Avec un bagage à main (36x27x15cm) et un bagage "de cabine" (25x55x35 cm) autorisés -il existe moyennant surcoût de 9€ la possibilité de rajouter une valise de moins de 30 kg- me voici donc à 6h30 du matin en gare d'Atocha. Trente minutes avant le départ du train l'accès est ouvert et les voyageurs accèdent au quai, après passage des bagages au rayon X et scan du code QR de leur billet. En dépit de l'heure matutinale, les wagons sont quasiment pleins. Peu de voyages d'affaires apparemment, mais surtout des familles ou des touristes d'un week-end avec, tous, le masque obligatoire dûment porté. Ce n'est pas l'Orient Express, ni peut être "la crème de la crème", comme l'affirme un des slogans de la compagnie, mais honnêtement le mix confort des sièges, espace disponible, ambiance de la cabine, qualité des matériaux, sourire de l'hôtesse, niveau de la clim', fréquence des annonces radio et haleine de mon voisin de trajet est très raisonnable. On a connu pire, et à des prix plus chers.
De fait, pour une offre low cost, la sensation reste que l'opérateur français soigne les détails, ou en tous cas sa communication. De la confirmation de l'embarquement par WhatsApp -que j'ai dû accepter sans y prêter trop d'attention lors de l'achat de mon billet- à l'accueil par le personnel de bord, en passant par la qualité du service au bar et la multitude de messages bienveillants affichés un peu partout à l'intérieur du train, le voyageur se sent accompagné, pris en considération et respecté... Pourvu que ça dure ! Au passage un petit clin d'œil à destination du concurrent... Ce n'est pas de la publicité comparative mais le message est clair : "On n'est pas des AVEs, mais nous aussi, on fonce". À bon entendeur... En tous cas, aves des pointes à 300 km/h et une moyenne frôlant les 250 km/h, on ne traîne pas -sans secousses, ni trou d'air.

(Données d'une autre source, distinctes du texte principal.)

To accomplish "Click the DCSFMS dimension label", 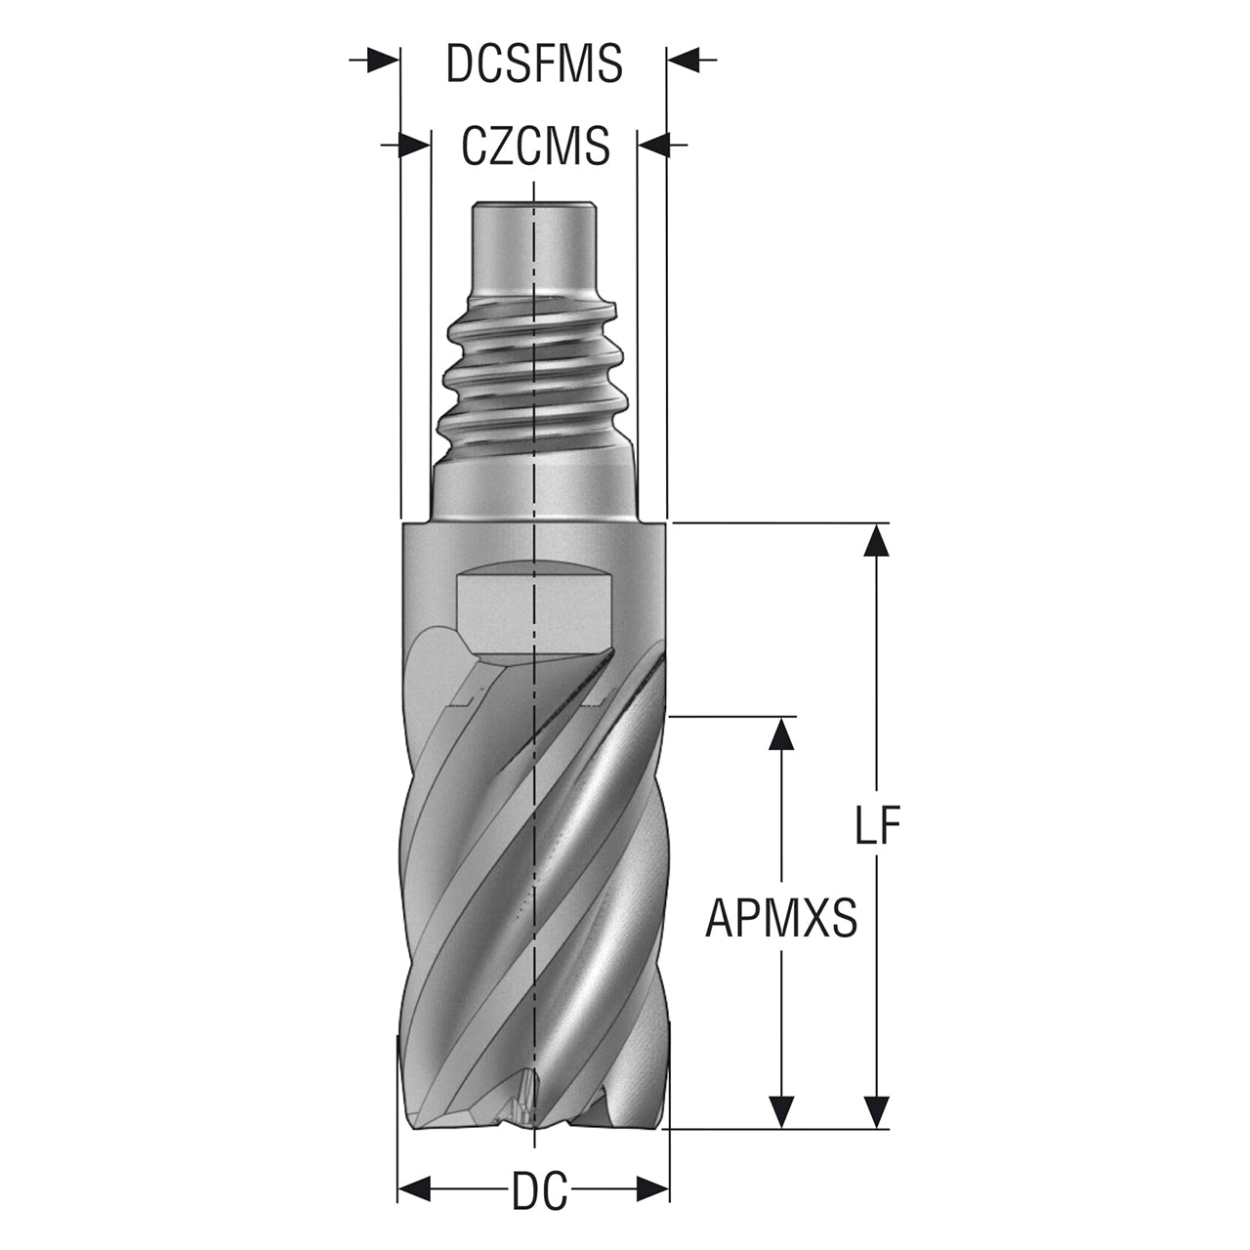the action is tap(534, 63).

Tandis que le jour se lève sur l'Aragon, le wagon cafetéria est à moitié plein. J'en profite pour commander un café (paiement en contactless uniquement), m'accouder face aux baies vitrées et regarder défiler, entre les nappes de brouillard, les contreforts qui annoncent la Catalogne. Derrière moi un couple échange sur les aspects de son homosexualité, et sur les conditions de sa sortie de placard. Je tends un moment l'oreille, puis, lassé, m'abîme dans la contemplation du paysage. Le lendemain, sur le trajet du retour, ce seront trois Argentines qui évoqueront la nécessité du divorce au sein de leurs couples respectifs. Un groupe de handballeurs de Sabadell me donneront l'occasion d'apprécier un joli tatouage de la Sagrada Familia auquel, comme l'admet le propriétaire du mollet qu'il orne, il faudra ajouter une tour en 2027, date prévue de la fin des travaux.
En attendant, deux heures et demie après notre départ de Madrid, le train entre en gare de Barcelona Sants. J'ai quitté la capitale espagnole en petite veste, aux portes de l'automne, et je débarque en plein été sur les bords de la Mediterranée. Voici presque deux ans, pandémie oblige, que je n'avais pas mis les pieds à Barcelone, je me réjouis d'autant plus d'y retrouver tous les charmes qui en font sa réputation, touristes internationaux en (beaucoup) moins.